Dr. Frankl held Phd's in medicine and philosophy and practiced as a psychiatrist and psychotherapist in Vienna Austria in the 1930's. After the Nazi takeover of Austria it was a matter of time before he found himself in a series of concentration camps because of his Jewish faith. As Frankl observed the brutality and degradation around him, he observed those inmates who had some meaning in their lives were more likely to survive. He developed a theory from this experience that man had an innate need to find meaning in their lives. In fact it was a primal force that drives all human behavior - whether conscious or unconscious like food or personal safety.


​Frankl Quotes:
  • “Those who have a 'why' to live, can bear with almost any 'how'.”

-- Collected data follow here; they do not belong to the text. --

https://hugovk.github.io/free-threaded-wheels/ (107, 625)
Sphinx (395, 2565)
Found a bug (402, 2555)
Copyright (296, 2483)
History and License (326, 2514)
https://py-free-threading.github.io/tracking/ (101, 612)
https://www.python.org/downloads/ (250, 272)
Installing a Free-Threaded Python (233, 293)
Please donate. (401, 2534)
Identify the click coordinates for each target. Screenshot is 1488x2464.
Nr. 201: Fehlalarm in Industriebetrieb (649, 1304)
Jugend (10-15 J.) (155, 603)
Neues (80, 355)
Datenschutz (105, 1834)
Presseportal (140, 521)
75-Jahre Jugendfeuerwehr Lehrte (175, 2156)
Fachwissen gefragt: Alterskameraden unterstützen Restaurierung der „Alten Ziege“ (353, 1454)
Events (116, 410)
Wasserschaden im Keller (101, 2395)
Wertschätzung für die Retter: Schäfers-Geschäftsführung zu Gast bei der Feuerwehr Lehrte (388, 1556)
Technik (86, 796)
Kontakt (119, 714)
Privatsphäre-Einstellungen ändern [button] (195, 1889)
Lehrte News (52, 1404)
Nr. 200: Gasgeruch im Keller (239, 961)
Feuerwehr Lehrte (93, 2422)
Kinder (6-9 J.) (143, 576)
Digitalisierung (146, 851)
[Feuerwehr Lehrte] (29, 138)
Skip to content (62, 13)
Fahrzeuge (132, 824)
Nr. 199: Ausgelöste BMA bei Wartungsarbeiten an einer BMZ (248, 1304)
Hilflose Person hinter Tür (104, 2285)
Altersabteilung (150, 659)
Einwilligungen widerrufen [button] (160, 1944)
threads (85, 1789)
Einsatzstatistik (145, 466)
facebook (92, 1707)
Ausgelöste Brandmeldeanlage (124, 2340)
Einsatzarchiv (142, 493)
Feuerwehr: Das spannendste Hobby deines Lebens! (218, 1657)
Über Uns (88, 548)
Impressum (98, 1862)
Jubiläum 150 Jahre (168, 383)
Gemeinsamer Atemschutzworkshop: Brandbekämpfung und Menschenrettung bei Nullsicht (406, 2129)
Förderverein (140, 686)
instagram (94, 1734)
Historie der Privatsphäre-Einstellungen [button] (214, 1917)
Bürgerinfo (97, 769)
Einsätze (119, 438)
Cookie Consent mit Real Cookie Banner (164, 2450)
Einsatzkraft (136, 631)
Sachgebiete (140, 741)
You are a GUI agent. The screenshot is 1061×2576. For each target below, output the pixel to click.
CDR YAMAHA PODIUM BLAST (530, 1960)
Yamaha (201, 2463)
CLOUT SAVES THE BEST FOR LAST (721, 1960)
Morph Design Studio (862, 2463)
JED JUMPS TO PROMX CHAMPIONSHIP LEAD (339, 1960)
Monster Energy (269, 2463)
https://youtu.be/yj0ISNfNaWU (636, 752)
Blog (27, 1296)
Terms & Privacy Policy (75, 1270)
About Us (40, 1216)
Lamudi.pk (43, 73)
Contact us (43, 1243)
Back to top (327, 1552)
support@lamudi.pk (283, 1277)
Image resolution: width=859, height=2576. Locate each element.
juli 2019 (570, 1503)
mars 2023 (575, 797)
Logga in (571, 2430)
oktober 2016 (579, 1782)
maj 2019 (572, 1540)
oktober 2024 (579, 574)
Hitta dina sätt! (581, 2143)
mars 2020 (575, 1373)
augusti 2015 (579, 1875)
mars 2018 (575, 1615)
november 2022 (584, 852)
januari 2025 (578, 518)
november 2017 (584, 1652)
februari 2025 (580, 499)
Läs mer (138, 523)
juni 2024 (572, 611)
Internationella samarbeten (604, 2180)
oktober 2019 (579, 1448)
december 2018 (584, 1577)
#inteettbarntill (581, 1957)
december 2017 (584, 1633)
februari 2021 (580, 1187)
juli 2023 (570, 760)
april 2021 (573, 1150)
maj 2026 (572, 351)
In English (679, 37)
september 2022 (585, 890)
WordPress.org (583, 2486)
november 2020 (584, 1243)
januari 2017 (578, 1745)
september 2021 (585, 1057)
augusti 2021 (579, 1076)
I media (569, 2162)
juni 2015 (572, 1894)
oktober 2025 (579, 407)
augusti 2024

  • “The one thing you can’t take away from me is the way I choose to respond to what you do to me. The last of one’s freedoms is to choose one’s attitude in any given circumstance.” 
  • “It did not really matter what we expected from life, but rather what life expected from us. We needed to stop asking about the meaning of life, and instead to think of ourselves as those who were being questioned by life—daily and hourly. Our answer must consist, not in talk and meditation, but in right action and in right conduct. Life ultimately means taking the responsibility to find the right answer to its problems and to fulfill the tasks which it constantly sets for each individual.” 
  • “Life is never made unbearable by circumstances, but only by lack of meaning and purpose.” 
  • “Forces beyond your control can take away everything you possess except one thing, your freedom to choose how you will respond to the situation.”
  • “By declaring that man is responsible and must actualize the potential meaning of his life, I wish to stress that the true meaning of life is to be discovered in the world rather than within man or his own psyche, as though it were a closed system. I have termed this constitutive characteristic "the self-transcendence of human existence."

This is our foundation when focusing on how to attract, select, develop, and compensate for the type of people we can build a business around.